On November 24, 2020, the Securities and Exchange Commission (“SEC”) issued two proposed rules relating to compensatory offerings under Rule 701 and Form S-8. The SEC has based its proposed changes in large part on a concept release on this topic, originally published by the SEC in July 2018, and the comments solicited in response.

The SEC recognizes that offers and sales of securities as compensation present different issues than offerings made by issuers seeking to raise capital. In particular, the relationship between the issuer and recipient of securities is often different in a compensatory, rather than capital raising, transaction. Acknowledging this difference, the SEC created Rule 701 and Form S-8. Rule 701 is a safe harbor exemption, which allows non-reporting companies to issue securities pursuant to compensatory arrangements without the burdens of registration required under the Securities Act of 1933, as amended.  Reporting companies under the Securities Exchange Act of 1934, as amended (the “Exchange Act”), seeking to register compensatory securities transactions can do so using the specialized Form S-8.

The first proposed rule, Modernization of Rules and Forms for Compensatory Securities Offerings and Sales (the “Modernization Amendment,” Release No. 33-10891, available here) is a general effort to update the parameters and mechanics of Rule 701, Form S-8 and the relationship between the two. The Modernization Amendment is designed to address the significant evolution in compensatory offerings since the SEC last substantively amended these regulations, consistent with principles of investor protection.
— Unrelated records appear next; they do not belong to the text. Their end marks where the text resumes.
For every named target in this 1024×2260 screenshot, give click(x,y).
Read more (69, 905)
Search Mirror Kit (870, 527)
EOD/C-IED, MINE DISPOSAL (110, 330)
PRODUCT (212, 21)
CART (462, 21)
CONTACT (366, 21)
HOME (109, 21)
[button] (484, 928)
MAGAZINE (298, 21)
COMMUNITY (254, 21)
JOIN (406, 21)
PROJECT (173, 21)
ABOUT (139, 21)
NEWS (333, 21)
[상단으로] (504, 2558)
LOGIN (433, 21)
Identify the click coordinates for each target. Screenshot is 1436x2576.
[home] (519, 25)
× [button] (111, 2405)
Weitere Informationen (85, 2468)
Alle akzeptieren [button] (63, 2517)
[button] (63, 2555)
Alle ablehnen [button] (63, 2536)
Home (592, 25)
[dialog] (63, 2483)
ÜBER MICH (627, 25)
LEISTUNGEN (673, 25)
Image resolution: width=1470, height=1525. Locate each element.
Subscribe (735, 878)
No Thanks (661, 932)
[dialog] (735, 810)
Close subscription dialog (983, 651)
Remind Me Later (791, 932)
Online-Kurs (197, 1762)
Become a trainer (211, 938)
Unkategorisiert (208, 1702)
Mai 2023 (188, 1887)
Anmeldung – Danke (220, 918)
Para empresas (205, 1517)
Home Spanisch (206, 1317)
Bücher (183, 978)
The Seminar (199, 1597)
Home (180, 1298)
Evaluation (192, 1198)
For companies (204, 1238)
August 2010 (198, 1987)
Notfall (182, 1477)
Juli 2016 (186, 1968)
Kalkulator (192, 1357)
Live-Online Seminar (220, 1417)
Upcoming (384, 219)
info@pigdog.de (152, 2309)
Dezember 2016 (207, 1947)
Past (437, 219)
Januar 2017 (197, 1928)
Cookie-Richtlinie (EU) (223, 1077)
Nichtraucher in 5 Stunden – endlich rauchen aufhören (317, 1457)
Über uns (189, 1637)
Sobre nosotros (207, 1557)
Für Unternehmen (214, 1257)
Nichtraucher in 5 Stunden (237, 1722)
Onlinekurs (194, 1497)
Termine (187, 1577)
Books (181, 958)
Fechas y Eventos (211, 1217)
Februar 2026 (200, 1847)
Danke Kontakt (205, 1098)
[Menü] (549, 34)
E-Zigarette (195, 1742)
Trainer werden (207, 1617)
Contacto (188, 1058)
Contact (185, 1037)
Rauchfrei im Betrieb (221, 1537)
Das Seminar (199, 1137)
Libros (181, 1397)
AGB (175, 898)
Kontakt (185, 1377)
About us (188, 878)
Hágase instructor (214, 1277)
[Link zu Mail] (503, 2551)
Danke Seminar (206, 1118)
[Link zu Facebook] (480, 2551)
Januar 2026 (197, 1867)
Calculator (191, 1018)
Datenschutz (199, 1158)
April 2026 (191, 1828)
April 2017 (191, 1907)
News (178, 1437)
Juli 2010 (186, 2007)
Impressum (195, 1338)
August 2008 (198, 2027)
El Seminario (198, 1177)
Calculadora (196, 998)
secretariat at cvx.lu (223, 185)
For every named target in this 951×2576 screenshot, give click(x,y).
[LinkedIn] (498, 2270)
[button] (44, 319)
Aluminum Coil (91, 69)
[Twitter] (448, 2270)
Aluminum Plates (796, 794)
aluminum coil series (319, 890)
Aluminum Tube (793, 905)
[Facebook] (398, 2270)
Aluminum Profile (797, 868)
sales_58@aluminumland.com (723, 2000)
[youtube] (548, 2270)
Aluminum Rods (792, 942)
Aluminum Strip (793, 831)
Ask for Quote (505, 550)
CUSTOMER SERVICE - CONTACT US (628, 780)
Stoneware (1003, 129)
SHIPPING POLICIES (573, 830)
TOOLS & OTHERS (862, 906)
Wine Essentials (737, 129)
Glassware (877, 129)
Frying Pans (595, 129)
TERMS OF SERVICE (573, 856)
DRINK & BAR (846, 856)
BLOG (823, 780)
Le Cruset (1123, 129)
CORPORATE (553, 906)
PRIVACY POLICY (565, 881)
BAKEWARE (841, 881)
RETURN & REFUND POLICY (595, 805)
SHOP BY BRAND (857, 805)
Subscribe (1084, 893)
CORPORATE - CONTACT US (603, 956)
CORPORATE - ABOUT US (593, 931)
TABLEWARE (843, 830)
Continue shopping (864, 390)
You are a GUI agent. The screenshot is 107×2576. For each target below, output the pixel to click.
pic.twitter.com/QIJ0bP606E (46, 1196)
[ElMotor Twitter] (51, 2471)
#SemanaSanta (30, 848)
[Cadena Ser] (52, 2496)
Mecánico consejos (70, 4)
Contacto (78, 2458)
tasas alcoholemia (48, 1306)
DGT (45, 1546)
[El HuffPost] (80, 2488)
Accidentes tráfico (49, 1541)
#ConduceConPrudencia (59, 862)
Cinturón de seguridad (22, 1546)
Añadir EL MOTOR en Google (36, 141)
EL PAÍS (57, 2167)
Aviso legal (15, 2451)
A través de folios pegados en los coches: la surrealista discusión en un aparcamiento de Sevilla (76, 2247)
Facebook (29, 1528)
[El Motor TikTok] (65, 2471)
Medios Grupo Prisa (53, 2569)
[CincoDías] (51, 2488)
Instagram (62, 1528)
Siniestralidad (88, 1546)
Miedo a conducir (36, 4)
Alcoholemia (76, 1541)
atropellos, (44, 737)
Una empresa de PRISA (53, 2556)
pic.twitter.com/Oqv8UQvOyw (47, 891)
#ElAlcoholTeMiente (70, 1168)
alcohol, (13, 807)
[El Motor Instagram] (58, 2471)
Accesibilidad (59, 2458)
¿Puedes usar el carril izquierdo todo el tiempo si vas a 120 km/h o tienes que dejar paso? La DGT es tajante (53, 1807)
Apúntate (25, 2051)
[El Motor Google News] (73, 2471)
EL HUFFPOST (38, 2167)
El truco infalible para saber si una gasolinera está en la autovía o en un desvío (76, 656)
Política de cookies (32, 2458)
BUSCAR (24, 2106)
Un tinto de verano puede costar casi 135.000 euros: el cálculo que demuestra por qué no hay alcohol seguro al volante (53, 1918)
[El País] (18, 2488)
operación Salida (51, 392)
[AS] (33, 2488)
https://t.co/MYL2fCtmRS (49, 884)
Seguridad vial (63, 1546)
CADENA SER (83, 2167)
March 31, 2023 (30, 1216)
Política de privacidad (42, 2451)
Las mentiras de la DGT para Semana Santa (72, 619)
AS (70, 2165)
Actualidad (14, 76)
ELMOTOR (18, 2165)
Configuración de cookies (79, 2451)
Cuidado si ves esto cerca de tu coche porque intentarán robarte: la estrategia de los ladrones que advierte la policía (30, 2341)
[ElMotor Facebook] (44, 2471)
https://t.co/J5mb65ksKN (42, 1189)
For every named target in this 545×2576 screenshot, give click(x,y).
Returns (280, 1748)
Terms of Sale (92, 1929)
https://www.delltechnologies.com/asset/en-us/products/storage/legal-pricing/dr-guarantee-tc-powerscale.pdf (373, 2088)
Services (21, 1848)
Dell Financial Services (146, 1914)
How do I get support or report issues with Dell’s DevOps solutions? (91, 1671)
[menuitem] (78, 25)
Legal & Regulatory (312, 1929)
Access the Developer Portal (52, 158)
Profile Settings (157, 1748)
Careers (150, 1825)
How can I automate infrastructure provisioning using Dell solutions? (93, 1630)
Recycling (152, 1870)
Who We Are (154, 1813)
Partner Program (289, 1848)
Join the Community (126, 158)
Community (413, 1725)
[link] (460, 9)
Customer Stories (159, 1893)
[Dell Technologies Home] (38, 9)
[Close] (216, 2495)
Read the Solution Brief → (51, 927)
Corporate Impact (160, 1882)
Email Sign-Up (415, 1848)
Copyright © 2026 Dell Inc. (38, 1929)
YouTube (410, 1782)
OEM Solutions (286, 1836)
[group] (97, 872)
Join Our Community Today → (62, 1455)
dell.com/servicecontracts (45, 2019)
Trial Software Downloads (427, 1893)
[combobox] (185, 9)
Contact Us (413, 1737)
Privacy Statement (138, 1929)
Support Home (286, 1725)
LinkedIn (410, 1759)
The second proposed rule, Temporary Rules to Include Certain “Platform Workers” in Compensatory Offerings under Rule 701 and Form S-8 (the “Platform Workers Amendment,” Release No. 33-10892, available here), expands, on a five-year trial basis, the pool of individuals eligible to receive securities under a Rule 701 exemption or via Form S-8. Through the Platform Workers Amendment, the SEC seeks to address significant developments in the types of compensatory offerings issuers make and the composition of the workforce since Rule 701 and Form S-8 were last substantively amended, paying particular attention to the new types of work relationships that have emerged in the so-called “gig economy.”

Below is a summary of the significant changes contained in the Modernization Amendment and the Platform Workers Amendment (each, an “Amendment”).

The Modernization Amendment

Through the Modernization Amendment, the SEC intends to address changes in compensatory practices, including the types of securities offered, and to modernize and simplify administrative requirements for issuers.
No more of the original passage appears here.